FILSAFAT ISLAM DAN YUNANI (makalah lengkap)

FILSAFAT ISLAM DAN YUNANI

makalah ini membahas tentang kajian filsafat, antara pemikiran filsafat yunani dan pemikiran filsafat islam, persamaan dan perbedaan antara yunani dan islam dalam masalah filsafat, serta pandangan islam tentang filsafat. berikut ini uraiannya, lengkap dengan footnote dan daftar pustaka.
Sebagian para ahli filsafat, antara lain Ernest Renan, seorang filsuf Perancis, yang meninggal pada tahun 1892 M, seperti dikutif oleh Mushtafa Abdul Al-Raziq mengatakan bahwa bangsa Arab bukanlah suatu bangsa yang secara determinan mempunyai karakteristik suka memperdalam pemikiran dan menciptakan penemuan-penemuan dalam menghadapi berbagai permasalahan kehidupannya, melainkan bangsa yang menyukai seni dan agama. Oleh sebab itu, adanya filsafat dalam Islam pada dasarnya bukanlah hasil cipta karya bangsa Arab sendiri. Yang sebenarnya terjadi, bangsa Arab mencoba mentransfer, mengomentari atau meringkas, bahkan ada yang mengkompromikan antara filsafat dan agama Islam, lalu dikatakannya, sebagai filsafat Islam.
Muhammad al-Bahiy mengomentari pernyataan Ernest Renan dengan mengatakan bahwa:
“Filsafat Islam ialah pandangan-pandangan filsafat Yunani (Greek) yang dimasukkan ke dalam bangsa Arab Muslim melalui transliterasi dan trasformasi. Para sarjana Muslim begitu sibuknya memahami filsafat Islam. Sebagian ada yang mengeksplanasikan, sebagian yang lain mencoba memadukan antara filsafat Yunani dan prinsip-prinsip agama Islam apabila ternyata terjadi kontradiksi antara keduanya. Diantara beberapa filsuf yang berbuat seperti itu yaitu: Al-Kindi, Al-Farabi, Ibnu Sina, dan Ibnu Rusydi. Mereka ini dianggap sebagai bagian dari orang-orang yang banyakmengetahui sejarah perkembangan rasional dalam Islam, para filosof, dan para ahli hikmahnya. Mereka yang berpandangan seperti ini adalah kelompok orientalis.[1]
Selanjutnya, Al-Bahiy mengatakan bahwa terdapat kelompok lain yang mengatakan bahwa sebenarnya orang-orang Arab merupakan suatu bangsa yang secara determinan mempunyai keistimewaan rasional seperti jenis bangsa manusia yang lain. Nilai rasionalitas itu dari keistimewaan inivatif yang secara konstan yang dinamakan adat.

Materi yang Diberikan:
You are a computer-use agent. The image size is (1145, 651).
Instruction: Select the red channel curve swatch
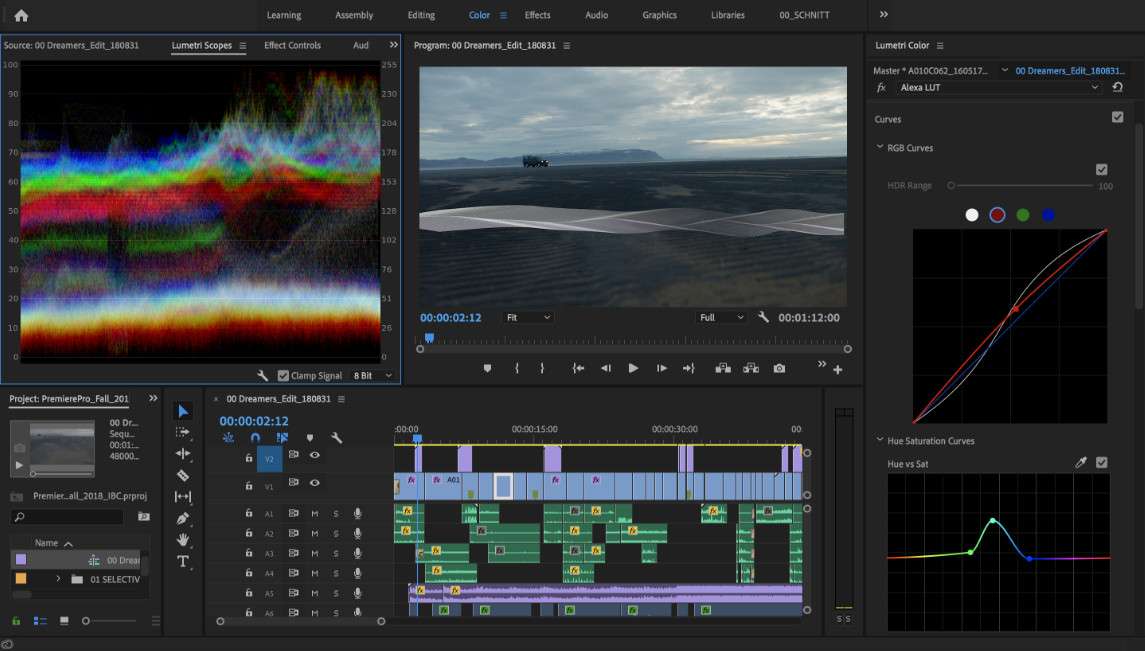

Tujuan Tugas:
Menurut kutipan sumber tentang filsafat Islam dan Yunani, pada tahun berapa Ernest Renan meninggal?

Jawaban Akhir:
Ernest Renan meninggal pada tahun 1892 M.